**Exercise materials:**
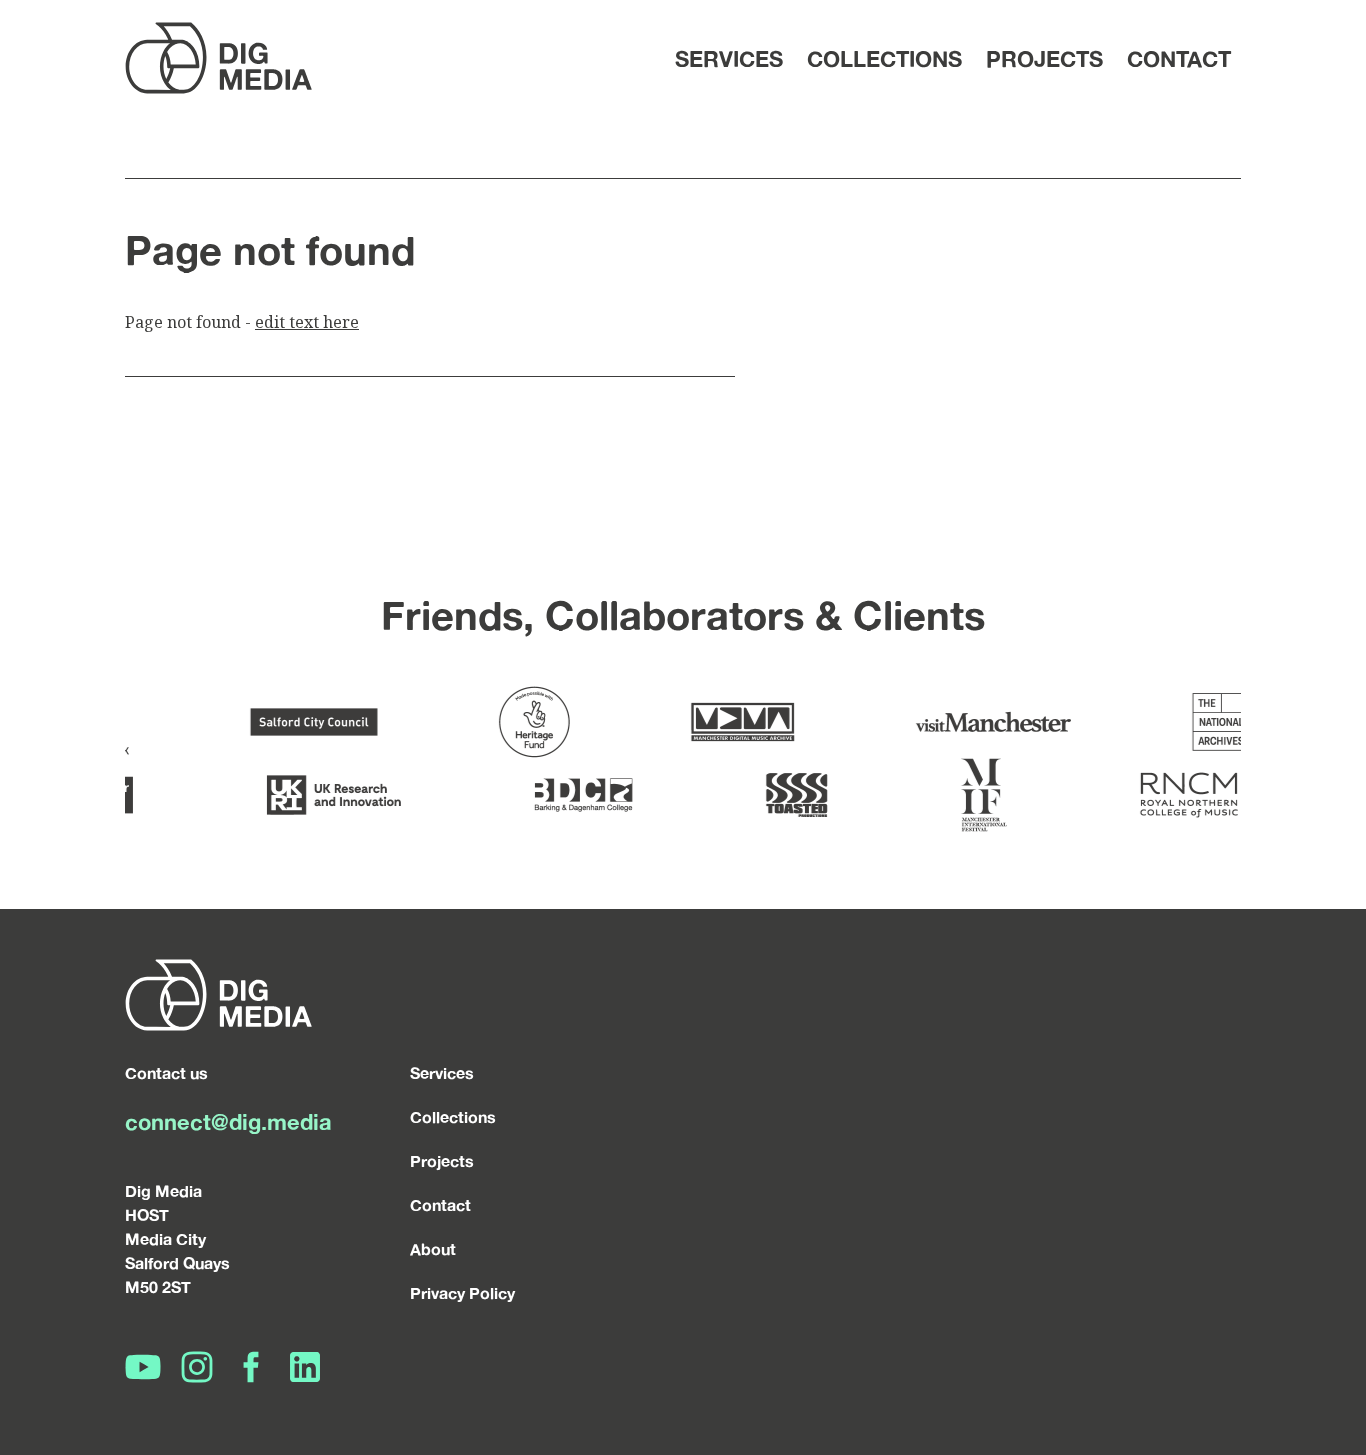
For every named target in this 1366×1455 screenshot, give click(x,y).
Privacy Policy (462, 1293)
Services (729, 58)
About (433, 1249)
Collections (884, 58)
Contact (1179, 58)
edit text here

**How to complete this task:** A word-for-word copy of the data above is needed, one that omits the pictures.

**Exercise answer:**
For every named target in this 1366×1455 screenshot, give click(x,y).
Privacy Policy (462, 1293)
Services (729, 58)
About (433, 1249)
Collections (884, 58)
Contact (1179, 58)
edit text here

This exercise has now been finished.